Отрывок текста.
====================

«Только в Союзе Социалистических Советов возможны такие блестящие победы революционно-организованной энергии людей над силами природы.
Только у нас, где началась и неутомимо ведется война за освобождение трудового человечества, могут родиться герои, чья изумительная энергия вызывает восхищение даже наших врагов.
Из самых разных стран мира поступали приветствия, перепечатывались высказывания разных газет. В этом потоке информации появилась одна радиограмма, доставившая мне особое удовольствие.
Читатель, быть может, помнит, как, находясь на Земле Франца-Иосифа, я установил радиосвязь с «Маленькой Америкой» — американской экспедицией адмирала Берда, работавшей в Антарктиде. Теперь, несколько лет спустя, адмирал Берд оказался в день нашего спасения в 135 километрах от «Маленькой Америки». Оттуда он и послал следующую радиограмму:
«Мистер Мэрфи сообщил мне из „Маленькой Америки“ по радио подробности спасения членов советской научной экспедиции на „Челюскине“. Это — подвиг, производящий большое впечатление, и я счастлив передать через ТАСС мои поздравления советским летчикам, которые успешно выполнили такую опасную миссию».
На мысе Ванкарем я познакомился с Леваневским. Высокий, стройный, немного рыжеватый, с мужественным красивым лицом, он выглядел как-то не очень приспособленным к окружающему обществу.

====================

Выдержка из данных.
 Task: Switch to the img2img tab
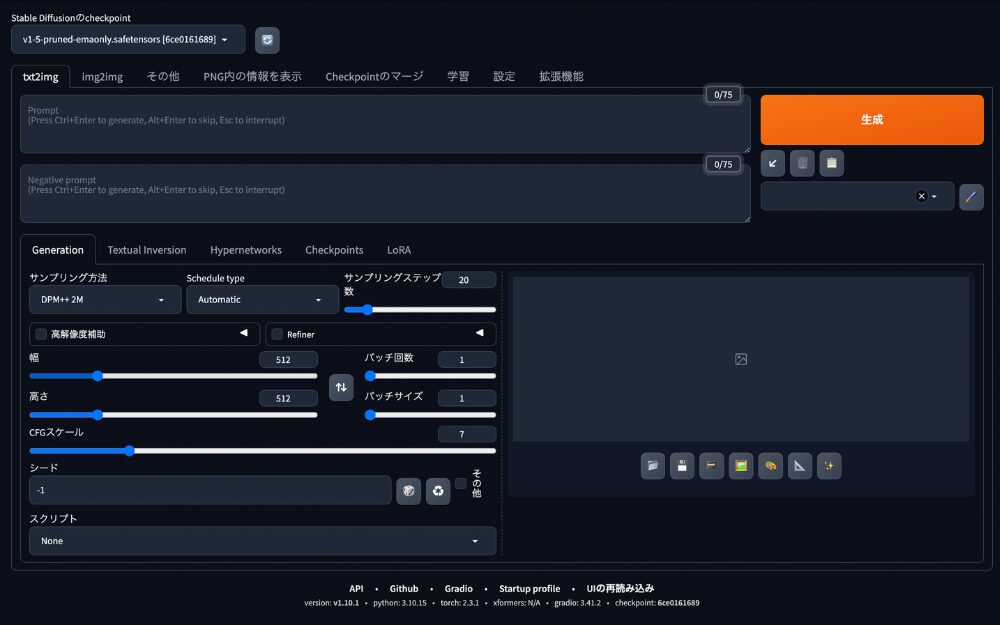coord(101,76)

====================

Задание 1. Переведите на английский язык это предложение из отрывка о спасении челюскинцев: «В этом потоке информации появилась одна радиограмма, доставившая мне особое удовольствие».
Задание 2. Назовите всех людей, которые упомянуты по фамилии в отрывке о спасении челюскинцев.
Задание 3. Продолжите отрывок о спасении челюскинцев, начиная после его последнего предложения.

Ответ 1. Among this flood of information there appeared one radiogram that gave me particular pleasure.

Ответ 2. Берд, Мэрфи, Леваневский

Ответ 3.
Был ли он гордым, как его иногда пытаются изображать люди, недостаточно хорошо знавшие Сигизмунда Александровича? Вряд ли. Так сказать нельзя. Скорее другое — Леваневский производил впечатление очень сдержанного.
В дальнейшем мы с ним очень подружились. Подружились и наши жены. Одним словом, мы стали добрыми семейными знакомыми, и выпили вместе не один литр водки, но это все произошло потом. Тогда же, в апреле 1934 года я встретил человека, наглухо застегнутого на все пуговицы, державшегося с откровенной отчужденностью.
Я далек от того, чтобы осудить за это Сигизмунда Александровича. Легко было понять его состояние: опытнейший полярный летчик, пропутешествовал из Москвы до Аляски, проехав добрую половину земного шара, получил в Америке первоклассный самолет, прилетел на нем в СССР, разбил его, чуть не погиб сам и не спас ни одного челюскинца.
Несмотря на броню, в которую заключил себя сам в эти дни Леваневский, у нас возникли с ним взаимные флюиды, для которых эта самоизоляция не смогла стать камнем преткновения. Мы вместе (разумеется, очень по-разному) участвовали в спасении одного из челюскинцев, который, если бы не помощь Леваневского, мог бы погибнуть уже здесь, добравшись до твердой земли.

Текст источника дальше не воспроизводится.